For Western blotting, flies were separated into males and females (dissected into head, thorax, abdomen and testes where appropriate) frozen on dry ice and then mechanically homogenised in 10 μl/fly RIPA buffer (50 mM Tris, 150 mM NaCl, 0.1% SDS, 0.5% Na.Deoxycholate, 1% Triton X-100, 2mM EDTA and protease inhibitor cocktail) using a microfuge pestle. The sample was sonicated, spun at 13,000 g for 5 mins and then 4x sample buffer added.

For immunoprecipitations 80 male or female flies were lysed in PBS/0.5% NP40, precleared with Protein A-Sepharose, and then incubated with primary antibody for 1 h at 4°C, followed by Protein A-Sepharose for 45 mins at 4°C. The beads were washed repeatedly with PBS/0.5% NP40, a final wash in PBS and then eluted in mild conditions 50 mM Tris pH7.4/0.2% SDS or more harshly in 50 mM Tris pH7.4/2% SDS. The elutants were acetone precipitated and then resuspended in sample buffer. Western blots were quantified using IMAGE J software.

Cargo Identification

GGAs are known to sort a number of type I membrane proteins by recognition of acidic dileucine motifs at the C-terminus of the cytoplasmic tails. We searched a publicly available database of cytoplasmic tail sequences to identify GGA cargo [28]. Using an expanded search criteria to look for proteins with slight variations of the consensus (D\w\w[LIMV][LIMV]\w{0,3}$, and D\w\w[LI][LI]\w{0,20}$) we were able to identify most of the known type I GGA cargoes including SorLA, BACE1, stabilin-1, LRP12, LRP10, CIMPR, CDMPR (results not shown). Having validated the search criteria in the human database we performed a similar search in a database that we constructed of 1700 Drosophila type I cytoplasmic tails, and identified 5 type I membrane proteins that contain a GGA binding consensus. Two of the hits are different transcripts of LERP which is the only known cargo for GGA in Drosophila and serves to validate the search criteria and the database construction, one has unknown function (CG12576), one protein is predicted to have lipid transporter activity (CG31150), and the most interesting hit is 'cueball' (CG12086) which shares homology to the family of LRP proteins and contains a dual GGA and adaptor sorting motif. According to FlyAtlas all 5 are expressed ubiquitously, with expression in testes. We have previously shown that cargo can regulate the recruitment of GGA to membrane; expression of the cytoplasmic tails of known GGA cargo proteins (CIMPR and sortilin) in a CD8-reporter construct specifically increases the recruitment of GGAs in HeLa cells [23], and expression of the cytoplasmic tail of the only known Drosophila GGA cargo in a GFP-reporter construct (GFP-LERP) similarly increases GGA recruitment in Dmel2 cells [6]. We therefore cloned the cytoplasmic tail of LERP and cueball into the CD8-reporter system in pIRESneo2 using AflII and Not1 cloning sites located just upstream of the transmembrane domain of CD8, and expressed these constructs transiently in HeLa cells and monitored the recruitment of GGA to membranes.

Authors' contributions

JC performed all the fly manipulations, participated in the design of experiments and interpretation of data. JH performed all other experiments, participated in the design of experiments, the interpretation of data, and the writing of the manuscript. Both authors read and approved the final manuscript.

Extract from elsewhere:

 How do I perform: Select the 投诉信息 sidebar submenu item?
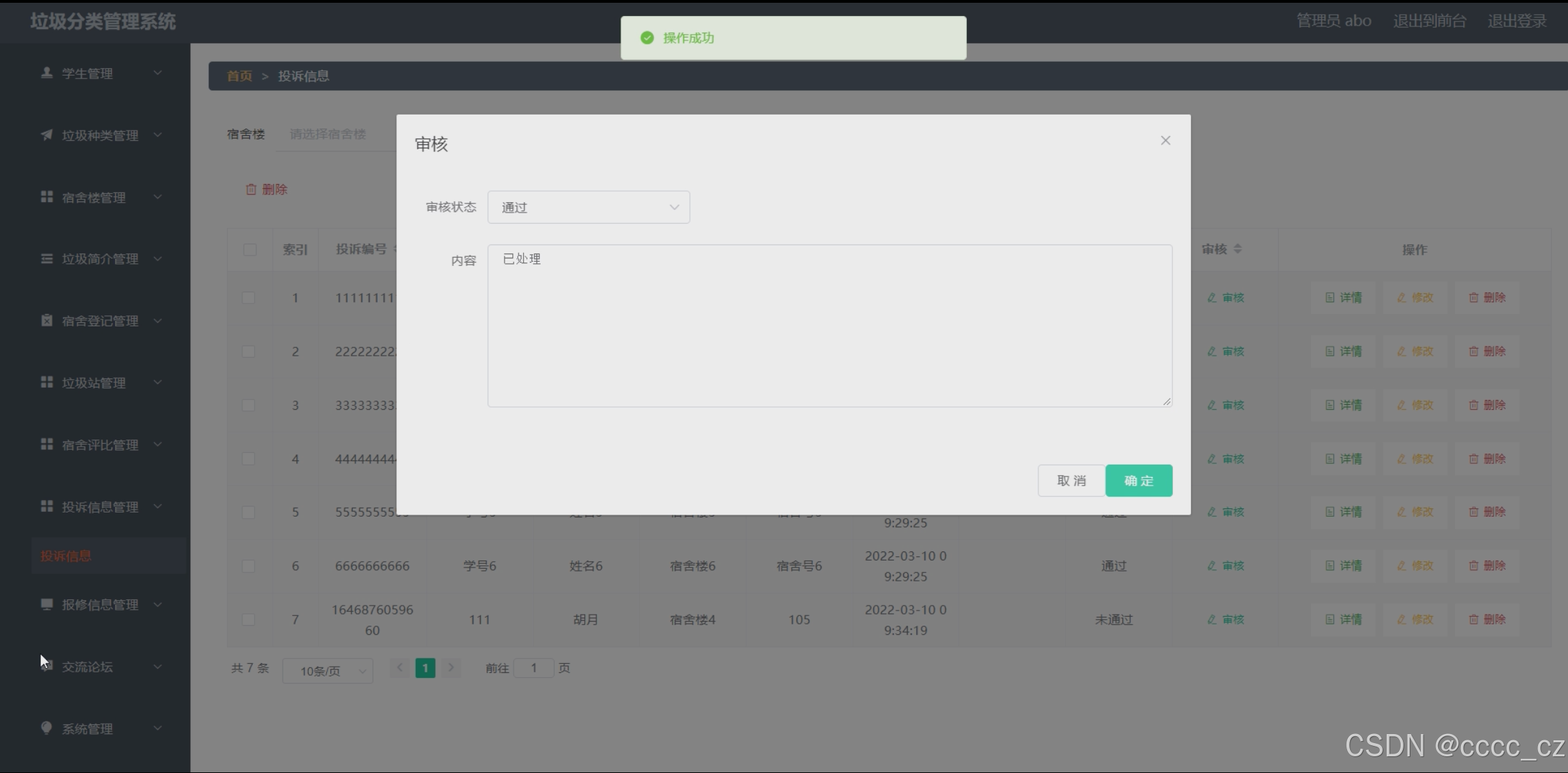point(66,556)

Acknowledgements and funding

We are indebted to Richard Francis for the construction of the Drosophila cytoplasmic tail database, and Carly Dix (LMB, UK) for her technical help and expertise with testis dissections. We would like to thank the Vienna Drosophila RNAi Center for providing the GGA RNAi strains, Sean Munro (LMB, UK) and Helmut Krämer (Dallas, USA) for antibodies, and Georg Borner, Matthew Seaman and Margaret Robinson for reading the manuscript. This work was supported by the Wellcome Trust. The funding body had no role in the study design, data collection and analysis, interpretation of data, in the writing of the manuscript, and in the decision of submit the manuscript for publication.